* [Description of the task]:
Without any pictures, output the records exactly as they are.
▼
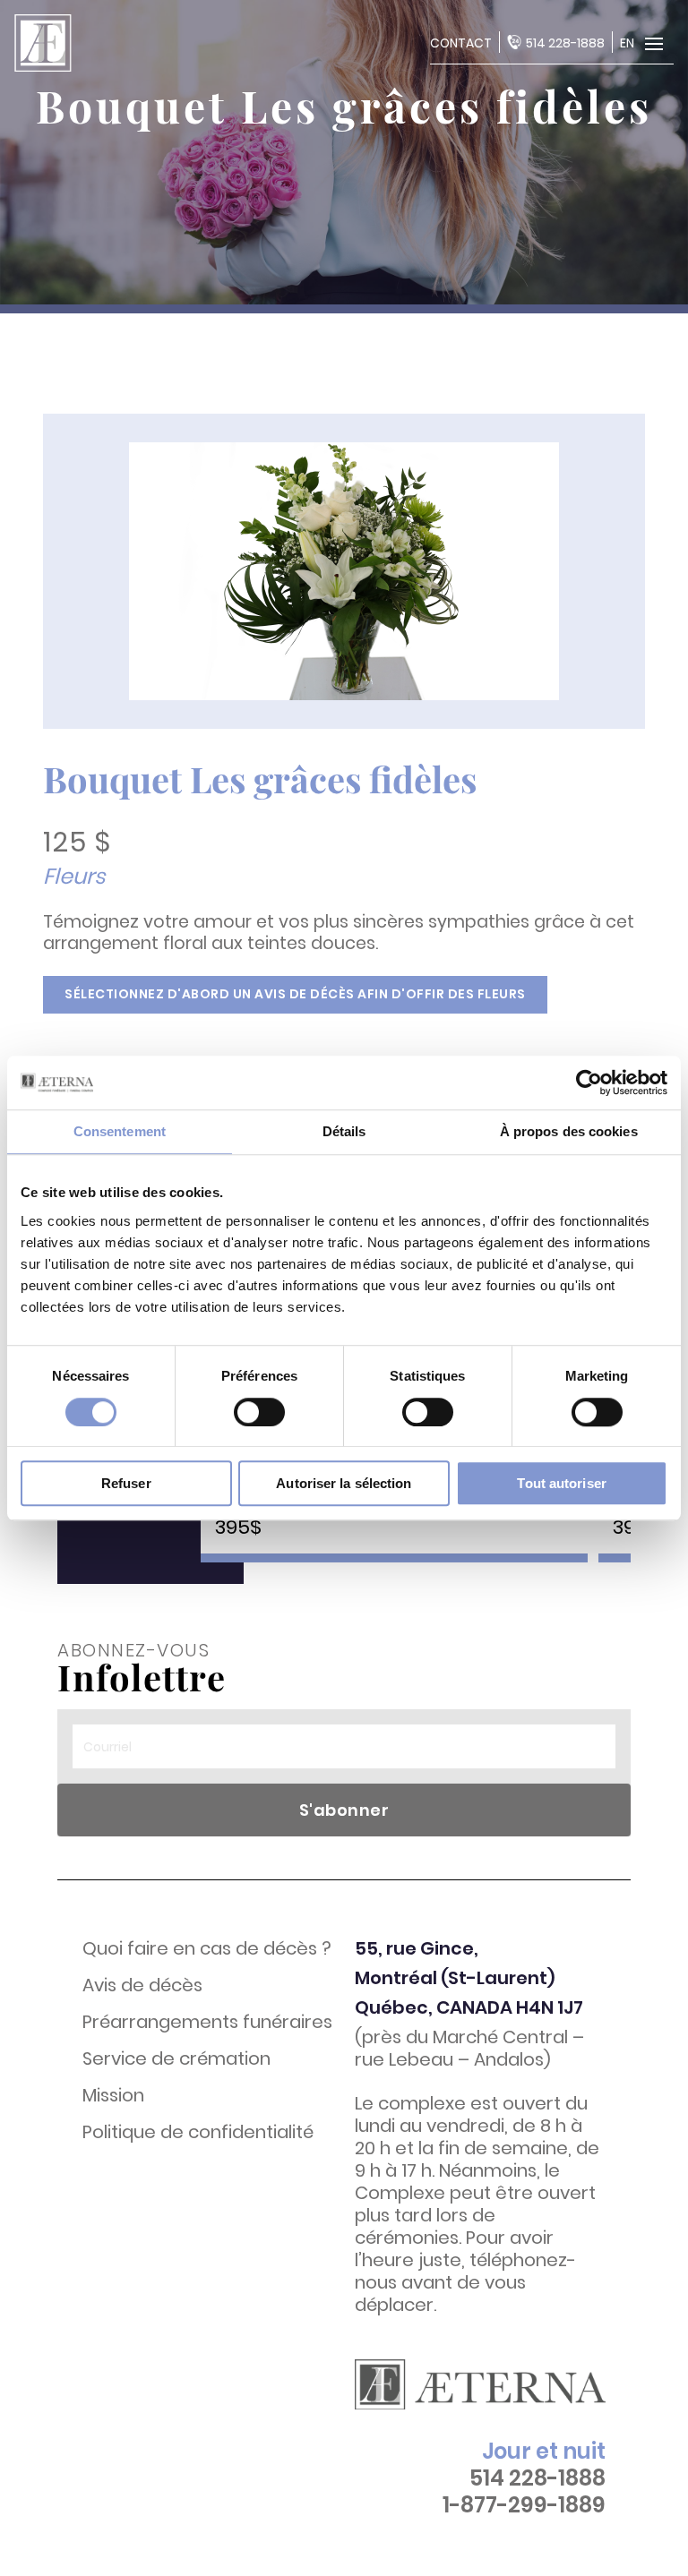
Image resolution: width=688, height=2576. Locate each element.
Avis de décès (142, 1985)
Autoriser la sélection (343, 1483)
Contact (461, 43)
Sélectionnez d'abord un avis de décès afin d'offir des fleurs (295, 994)
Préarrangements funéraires (207, 2022)
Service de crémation (176, 2059)
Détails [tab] (344, 1131)
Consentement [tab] (119, 1131)
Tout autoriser (561, 1483)
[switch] (259, 1412)
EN (627, 43)
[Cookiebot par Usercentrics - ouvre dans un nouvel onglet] (589, 1082)
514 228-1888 (565, 43)
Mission (113, 2095)
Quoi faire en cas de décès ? (206, 1949)
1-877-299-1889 (524, 2505)
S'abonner (344, 1810)
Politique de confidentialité (198, 2132)
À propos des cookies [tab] (569, 1131)
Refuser (126, 1483)
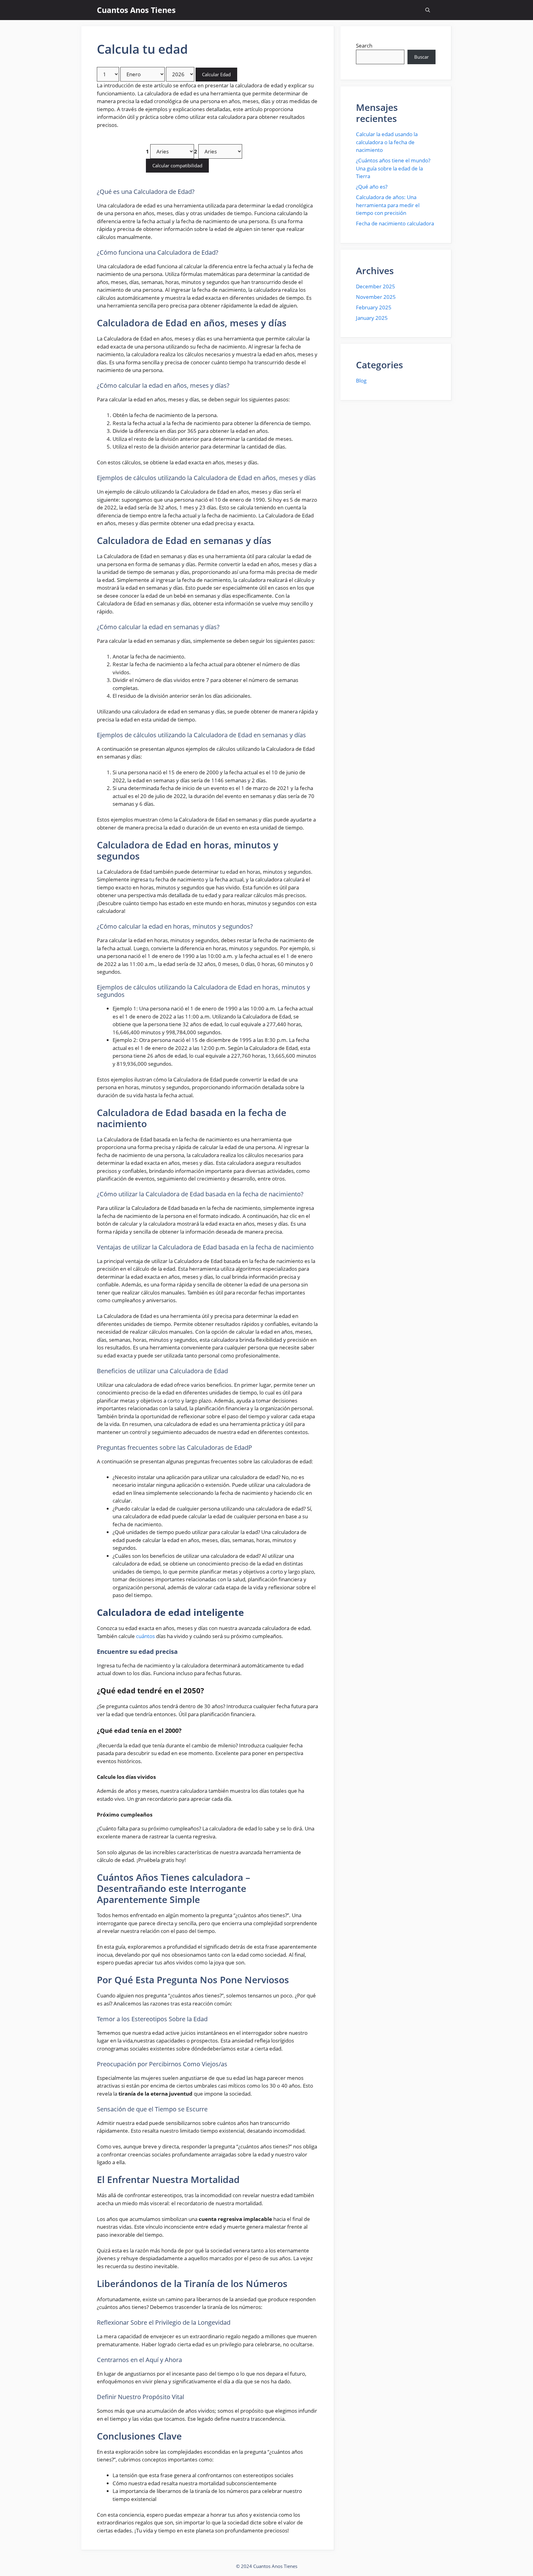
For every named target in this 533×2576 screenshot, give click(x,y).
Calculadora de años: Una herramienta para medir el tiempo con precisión (387, 205)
▲
* [Answer space]:
Image resolution: width=688, height=2576. Locate each element.
Avis de décès (142, 1985)
Autoriser la sélection (343, 1483)
Contact (461, 43)
Sélectionnez d'abord un avis de décès afin d'offir des fleurs (295, 994)
Préarrangements funéraires (207, 2022)
Service de crémation (176, 2059)
Détails [tab] (344, 1131)
Consentement [tab] (119, 1131)
Tout autoriser (561, 1483)
[switch] (259, 1412)
EN (627, 43)
[Cookiebot par Usercentrics - ouvre dans un nouvel onglet] (589, 1082)
514 228-1888 (565, 43)
Mission (113, 2095)
Quoi faire en cas de décès ? (206, 1949)
1-877-299-1889 (524, 2505)
S'abonner (344, 1810)
Politique de confidentialité (198, 2132)
À propos des cookies [tab] (569, 1131)
Refuser (126, 1483)
For every named target in this 533×2576 screenshot, give click(x,y).
Calculadora de años: Una herramienta para medir el tiempo con precisión (387, 205)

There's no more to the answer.